Era gran bailarín, alegre y futbolero

Era gran bailarín, alegre y futbolero

El cadete caleño Alfonso Mosquera, de 20 años, era un hijo del pueblo y torpemente lo mataron.

05 de febrero 2019 , 07:00 p.m.

Era, porque ya no vive. Lo mataron. Lo mató la dinamita que mandaron poner los del Eln en la academia de Policía en Bogotá, hace 19 días. Allí perdió la vida un muchachón que era alegre bailarín, brillante futbolista y de hermosa risa, el cadete caleño Alfonso Mosquera, de 20 años, un ‘afromoreno’ altísimo.

A este carismático salsómano lo mataron para dolor de sus amigos cadetes, amigos de barrio en Pradera, de sus hermanitas; de su madre, doña Inocencia Murillo. Y lo más amargo: el papá, don Luis, es cortero de caña, un trabajo durísimo; a 30 grados de calor, sigue llorando a su hijo Alfonso, que ya no le manda fotos ni le cuenta por el celular de los paseos que hacía en la capital. Su adolorido padre soñaba con ir a Bogotá a verlo graduarse como oficial de la Policía. Lo seguirá llorando. Era un hijo del pueblo, y torpemente lo mataron. Punto.

A charlar con Fanny Mikey, Julio Nieto Bernal y Carlos Muñoz viajó al otro mundo, sin tiquete de regreso, el talentoso y buena gente Fernando Gaitán. Era un tipazo que jugó limpio, no pisoteó a nadie y manejaba su éxito con frescura. Según Salvo Basile, “es un absurdo que a los 58 años, y alegre en su vivir, se muera Fernando”. Marcela Carvajal opinó: “Me da enojo que no viva más mi parche Fernando Gaitán”.

Murió a los 58 años, y eso tiene en pánico a centenas de señorones vanidosos y vitales del periodismo, la televisión, la radio, el cine, la prensa, columnistas, escritores, exmillonarios, exdiplomaticos y extoreros que pasaron de 68 years y saben lo de Fernando Gaitán. Mi amigote burlón, de 75 años, ya gastadito, me dijo: “Varios estamos moscas, el siguiente turno es nuestro; y para colmos, no hay aire acondicionado en el crematorio de Bogotá”.

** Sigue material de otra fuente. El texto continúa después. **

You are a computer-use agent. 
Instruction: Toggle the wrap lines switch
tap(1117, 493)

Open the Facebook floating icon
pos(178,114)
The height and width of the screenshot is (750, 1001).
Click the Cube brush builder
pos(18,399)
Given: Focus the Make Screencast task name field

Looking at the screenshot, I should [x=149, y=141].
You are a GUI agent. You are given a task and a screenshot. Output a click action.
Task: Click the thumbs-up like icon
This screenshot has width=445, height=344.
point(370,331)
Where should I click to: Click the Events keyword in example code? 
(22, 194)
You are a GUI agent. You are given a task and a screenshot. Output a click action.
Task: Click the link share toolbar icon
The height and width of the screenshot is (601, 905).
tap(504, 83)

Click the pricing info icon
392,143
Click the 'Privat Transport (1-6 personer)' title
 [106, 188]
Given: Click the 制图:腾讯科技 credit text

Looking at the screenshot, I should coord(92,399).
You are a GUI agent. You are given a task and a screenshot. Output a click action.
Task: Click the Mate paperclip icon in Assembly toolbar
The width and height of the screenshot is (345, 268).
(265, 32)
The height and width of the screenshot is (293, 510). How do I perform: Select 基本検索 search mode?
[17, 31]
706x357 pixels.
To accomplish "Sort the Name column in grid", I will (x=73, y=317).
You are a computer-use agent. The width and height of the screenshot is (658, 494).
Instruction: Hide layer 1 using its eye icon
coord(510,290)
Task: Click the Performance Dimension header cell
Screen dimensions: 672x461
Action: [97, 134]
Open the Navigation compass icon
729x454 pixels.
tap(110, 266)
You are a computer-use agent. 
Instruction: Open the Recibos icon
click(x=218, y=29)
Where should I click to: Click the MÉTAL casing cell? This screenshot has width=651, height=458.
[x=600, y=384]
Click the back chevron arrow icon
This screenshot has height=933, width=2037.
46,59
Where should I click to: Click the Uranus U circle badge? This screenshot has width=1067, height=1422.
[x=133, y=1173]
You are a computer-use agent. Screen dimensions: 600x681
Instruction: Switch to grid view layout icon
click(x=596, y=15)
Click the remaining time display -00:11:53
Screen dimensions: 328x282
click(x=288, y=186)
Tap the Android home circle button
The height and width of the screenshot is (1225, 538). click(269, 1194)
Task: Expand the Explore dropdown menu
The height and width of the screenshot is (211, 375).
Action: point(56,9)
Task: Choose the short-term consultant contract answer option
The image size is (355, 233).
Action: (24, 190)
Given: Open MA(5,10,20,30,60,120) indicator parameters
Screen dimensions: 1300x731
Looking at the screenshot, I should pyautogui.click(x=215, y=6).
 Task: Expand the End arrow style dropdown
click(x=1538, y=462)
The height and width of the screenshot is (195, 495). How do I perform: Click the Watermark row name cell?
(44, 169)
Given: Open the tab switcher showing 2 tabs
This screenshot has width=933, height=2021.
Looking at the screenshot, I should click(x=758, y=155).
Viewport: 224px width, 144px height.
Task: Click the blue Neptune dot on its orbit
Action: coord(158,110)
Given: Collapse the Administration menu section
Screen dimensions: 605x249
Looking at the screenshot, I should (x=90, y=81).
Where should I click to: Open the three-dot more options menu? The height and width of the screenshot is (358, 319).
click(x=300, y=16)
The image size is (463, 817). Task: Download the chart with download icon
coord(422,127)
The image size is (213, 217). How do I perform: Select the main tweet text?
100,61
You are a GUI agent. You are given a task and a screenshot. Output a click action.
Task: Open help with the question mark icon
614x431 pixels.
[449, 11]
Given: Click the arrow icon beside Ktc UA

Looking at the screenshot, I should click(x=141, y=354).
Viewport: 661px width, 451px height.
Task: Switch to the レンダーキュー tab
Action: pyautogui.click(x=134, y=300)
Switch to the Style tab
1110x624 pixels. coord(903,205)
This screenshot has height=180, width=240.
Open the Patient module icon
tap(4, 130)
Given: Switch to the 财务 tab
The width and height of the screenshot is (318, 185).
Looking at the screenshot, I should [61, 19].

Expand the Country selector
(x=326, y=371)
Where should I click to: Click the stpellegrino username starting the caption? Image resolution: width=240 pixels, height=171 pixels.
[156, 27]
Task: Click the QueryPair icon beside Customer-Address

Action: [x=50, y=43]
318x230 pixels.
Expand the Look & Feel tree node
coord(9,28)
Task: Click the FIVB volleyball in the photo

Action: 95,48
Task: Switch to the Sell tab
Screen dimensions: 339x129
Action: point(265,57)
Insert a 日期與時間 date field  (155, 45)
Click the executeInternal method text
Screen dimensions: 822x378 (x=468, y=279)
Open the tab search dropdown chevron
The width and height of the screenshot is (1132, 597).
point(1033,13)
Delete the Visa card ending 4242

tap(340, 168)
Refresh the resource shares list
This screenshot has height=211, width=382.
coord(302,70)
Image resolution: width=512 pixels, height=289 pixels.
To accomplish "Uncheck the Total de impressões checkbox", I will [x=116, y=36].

¡Qué mamera morirse! El escritor Manuel Vicent, con un infarto encima, recomienda a maridos con chance de infarto tener pagos todos los impuestos, dejarle mucho dinero a la viuda, repartir cuadros, discos, libros. Pilas, los libros estorban a las viudas, huelen maluco. Es nobleza regalar billete gordo, o tiquetes a Europa, ya pagados, a quienes te dieron carcajadas cómplices y a quienes te dieron sexo siendo un gordito regañón y feo.

Palabras severas de mi pareja, Lulita Arango: “Ponchito, cuídate más, ve más al gimnasio; el infarto no es ficción, llega de visita y se lleva al anfitrión”. Buen aviso, buenas, buenas.